## Materials provided
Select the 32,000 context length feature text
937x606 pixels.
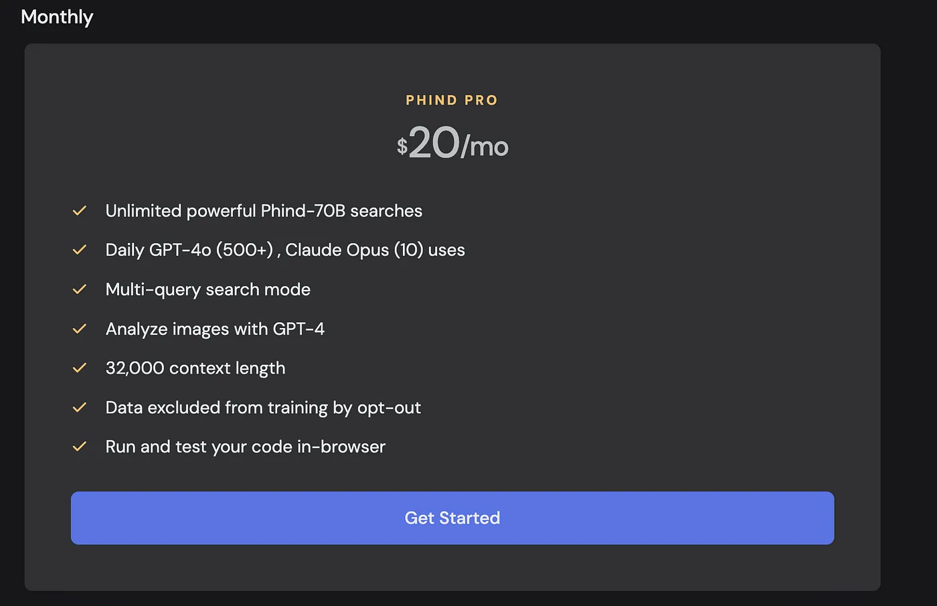click(195, 368)
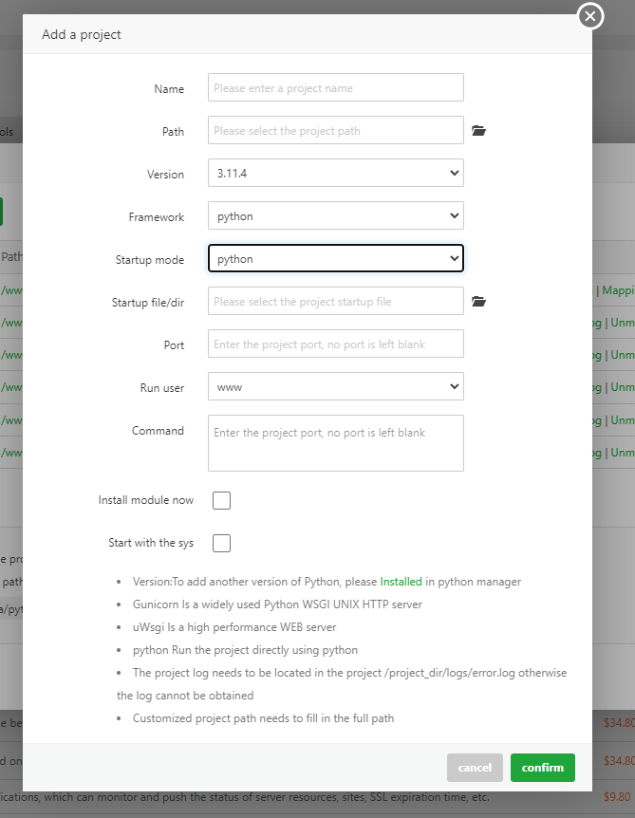
Task: Follow the green Installed link
Action: click(401, 581)
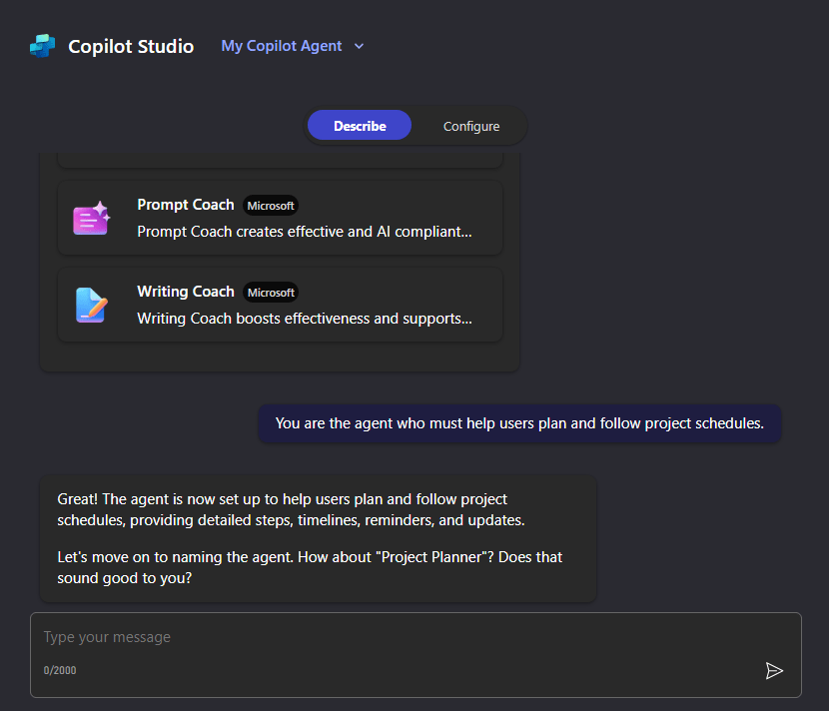Open the My Copilot Agent dropdown
The width and height of the screenshot is (829, 711).
point(282,46)
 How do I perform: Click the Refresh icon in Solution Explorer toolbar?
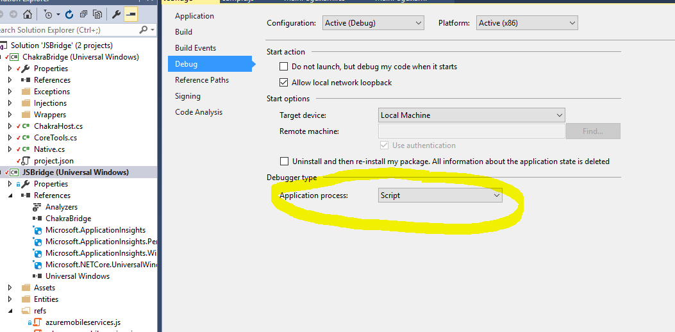tap(69, 14)
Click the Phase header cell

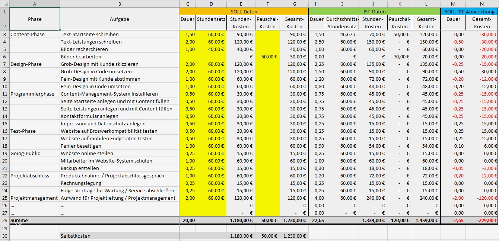point(34,19)
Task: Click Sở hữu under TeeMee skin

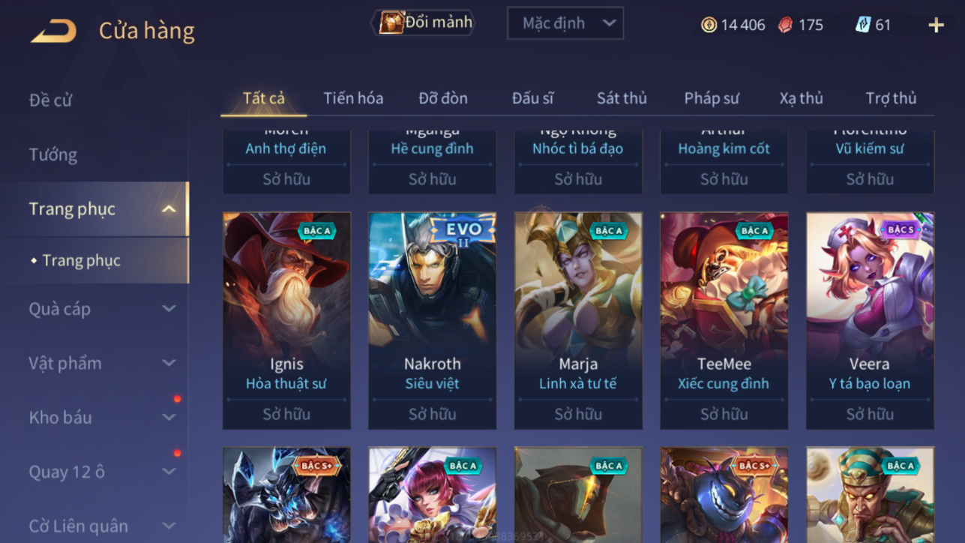Action: (x=724, y=414)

## Problem details
Only the lines from the line with "Click the Phase header cell" through the end of the records belong in your copy. Repeat them exactly, without pictures.

## Your response
Click the Phase header cell

point(34,19)
Task: Click Sở hữu under TeeMee skin

Action: (x=724, y=414)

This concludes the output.